WHAT IS EXPECTED: Please write out all the data exactly as shown.

DATA FOR THIS EXERCISE:

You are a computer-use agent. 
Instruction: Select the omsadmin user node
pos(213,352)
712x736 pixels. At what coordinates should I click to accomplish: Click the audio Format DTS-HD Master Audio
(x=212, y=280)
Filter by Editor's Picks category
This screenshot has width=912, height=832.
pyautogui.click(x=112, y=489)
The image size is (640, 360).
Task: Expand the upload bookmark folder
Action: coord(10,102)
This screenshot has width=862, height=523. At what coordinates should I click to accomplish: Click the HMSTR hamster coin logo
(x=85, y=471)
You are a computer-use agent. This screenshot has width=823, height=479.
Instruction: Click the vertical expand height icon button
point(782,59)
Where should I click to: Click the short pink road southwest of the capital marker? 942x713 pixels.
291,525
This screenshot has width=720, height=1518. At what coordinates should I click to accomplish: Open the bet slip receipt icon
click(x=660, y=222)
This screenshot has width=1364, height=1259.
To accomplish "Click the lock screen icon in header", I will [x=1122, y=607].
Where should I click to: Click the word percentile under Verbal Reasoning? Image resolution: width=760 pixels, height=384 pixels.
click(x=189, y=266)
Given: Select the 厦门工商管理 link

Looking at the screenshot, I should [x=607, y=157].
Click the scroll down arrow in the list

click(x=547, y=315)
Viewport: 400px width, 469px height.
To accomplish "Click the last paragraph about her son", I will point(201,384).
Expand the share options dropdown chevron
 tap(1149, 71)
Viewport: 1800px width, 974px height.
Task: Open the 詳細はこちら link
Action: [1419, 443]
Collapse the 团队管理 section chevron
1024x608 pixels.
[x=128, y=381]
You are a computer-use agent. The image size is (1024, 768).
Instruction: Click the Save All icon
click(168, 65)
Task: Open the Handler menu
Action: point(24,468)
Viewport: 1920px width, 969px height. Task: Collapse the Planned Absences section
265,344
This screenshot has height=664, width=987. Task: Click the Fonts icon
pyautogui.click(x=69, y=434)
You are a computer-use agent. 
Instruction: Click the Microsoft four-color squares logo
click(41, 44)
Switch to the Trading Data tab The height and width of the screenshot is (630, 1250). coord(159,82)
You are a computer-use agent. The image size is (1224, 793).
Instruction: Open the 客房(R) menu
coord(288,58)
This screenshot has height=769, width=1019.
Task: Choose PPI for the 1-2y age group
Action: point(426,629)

TASK RESULT:
You are a computer-use agent. 
Instruction: Select the omsadmin user node
pos(213,352)
712x736 pixels. At what coordinates should I click to accomplish: Click the audio Format DTS-HD Master Audio
(x=212, y=280)
Filter by Editor's Picks category
This screenshot has width=912, height=832.
pyautogui.click(x=112, y=489)
The image size is (640, 360).
Task: Expand the upload bookmark folder
Action: coord(10,102)
This screenshot has width=862, height=523. At what coordinates should I click to accomplish: Click the HMSTR hamster coin logo
(x=85, y=471)
You are a computer-use agent. This screenshot has width=823, height=479.
Instruction: Click the vertical expand height icon button
point(782,59)
Where should I click to: Click the short pink road southwest of the capital marker? 942x713 pixels.
291,525
This screenshot has width=720, height=1518. At what coordinates should I click to accomplish: Open the bet slip receipt icon
click(x=660, y=222)
This screenshot has width=1364, height=1259.
To accomplish "Click the lock screen icon in header", I will [x=1122, y=607].
Where should I click to: Click the word percentile under Verbal Reasoning? Image resolution: width=760 pixels, height=384 pixels.
click(x=189, y=266)
Given: Select the 厦门工商管理 link

Looking at the screenshot, I should [x=607, y=157].
Click the scroll down arrow in the list

click(x=547, y=315)
Viewport: 400px width, 469px height.
To accomplish "Click the last paragraph about her son", I will point(201,384).
Expand the share options dropdown chevron
 tap(1149, 71)
Viewport: 1800px width, 974px height.
Task: Open the 詳細はこちら link
Action: [1419, 443]
Collapse the 团队管理 section chevron
1024x608 pixels.
[x=128, y=381]
You are a computer-use agent. The image size is (1024, 768).
Instruction: Click the Save All icon
click(168, 65)
Task: Open the Handler menu
Action: point(24,468)
Viewport: 1920px width, 969px height. Task: Collapse the Planned Absences section
265,344
This screenshot has height=664, width=987. Task: Click the Fonts icon
pyautogui.click(x=69, y=434)
You are a computer-use agent. 
Instruction: Click the Microsoft four-color squares logo
click(41, 44)
Switch to the Trading Data tab The height and width of the screenshot is (630, 1250). coord(159,82)
You are a computer-use agent. The image size is (1224, 793).
Instruction: Open the 客房(R) menu
coord(288,58)
This screenshot has height=769, width=1019.
Task: Choose PPI for the 1-2y age group
Action: point(426,629)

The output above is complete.